Mental-health groups see new openings for funding
Share with others:
WASHINGTON -- Mental-health advocates from coast to coast are seizing upon a rare and unexpected chance to stem the years-long tide of budget cuts and plug gaps in the nation's patchwork mental-health-care system.
In the wake of the massacre in Newtown, Conn., lawmakers from both parties, along with notoriously tight-belted governors, are pushing to restore some of the estimated $4.3 billion in mental-health spending that was slashed from state budgets between 2009 and 2012. At the same time, they are weighing new initiatives, such as adding beds at psychiatric hospitals and improving treatment for inmates with behavioral disorders.
A year that could have brought another round of thinning resources and a spot far down the priority list of policymakers is shaping up quite differently in some statehouses.
In Minnesota, for example, legislators are seeking more resources for mental-health treatment programs in the state's schools.

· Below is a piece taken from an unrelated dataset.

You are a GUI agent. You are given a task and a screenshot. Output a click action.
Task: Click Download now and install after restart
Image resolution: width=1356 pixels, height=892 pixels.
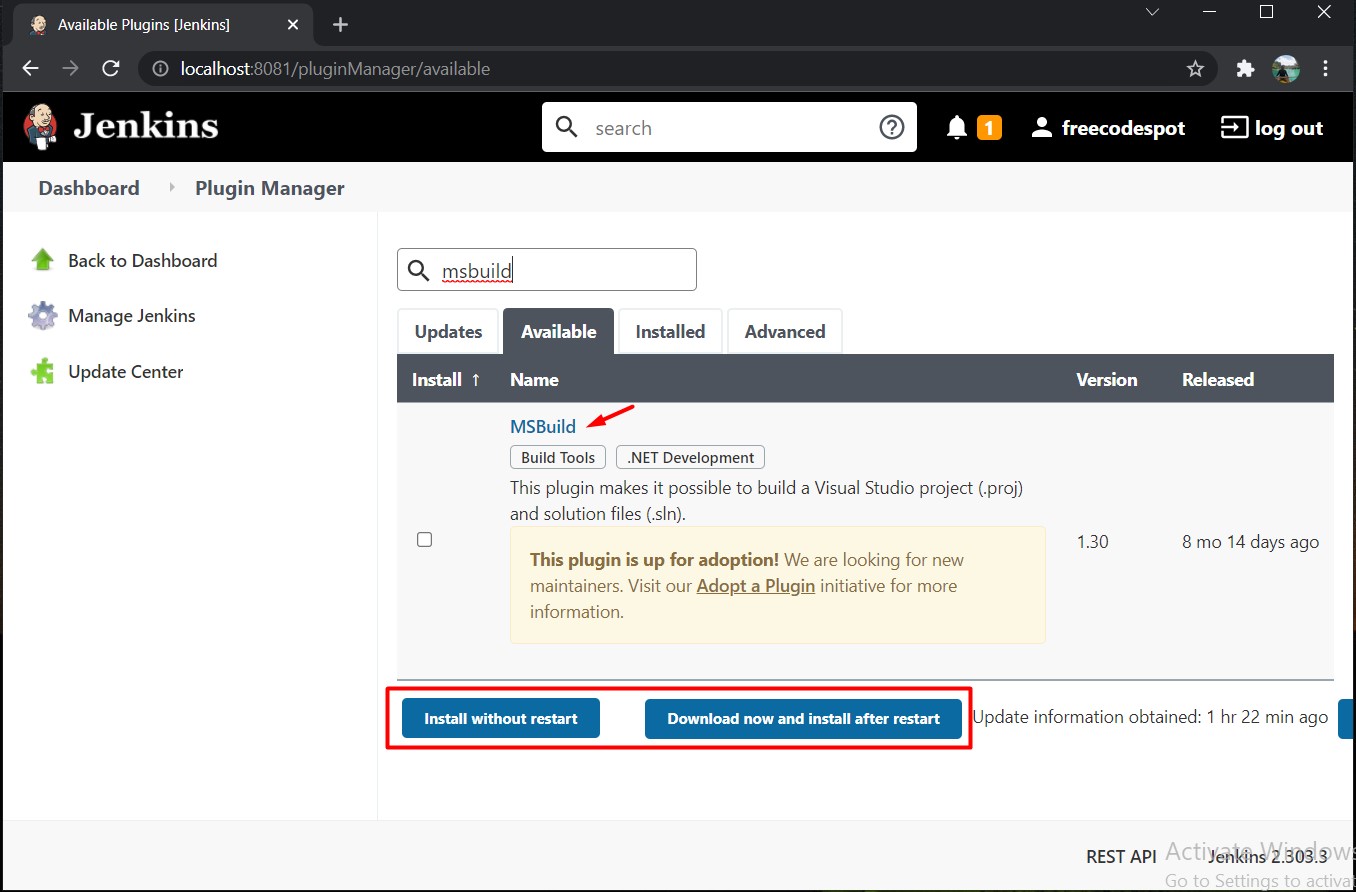tap(803, 718)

In Pennsylvania, a Republican state representative is spearheading the effort to reclaim $84 million in funding that had been slashed from the most recent state budget, saying that adequate treatment is key to safer communities, "not a luxury." In Virginia and other states, lawmakers have proposed funding "mental-health first aid" training to help teachers and first responders better spot people in need of help.
Wisconsin's famously budget-conscious governor, Republican Scott Walker, this month proposed a nearly $30 million boost to mental-health spending in his budget, including funding for a program that allows counties to provide mental-health services to people in their homes.
The wave of new attention, however, has not come without risk and worry. For starters, the enthusiasm among mental-health advocates has been tempered by the fact that their issues attracted a national spotlight only in the wake of another horrific mass killing. Some worry that the episode has deepened the mistaken impression that mentally ill people are more prone to violence, though research shows that is rarely the case.
"Mental-health care, in a time of national crisis, is easy to get behind," said J. Reid Meloy, a forensic psychologist and clinical professor at the University of California at San Diego. But that alone is not enough, he said. "It's much easier to pass laws than to provide the funding to support those laws."
Another problem: "There is a danger you write bad policy," Mr. Meloy said.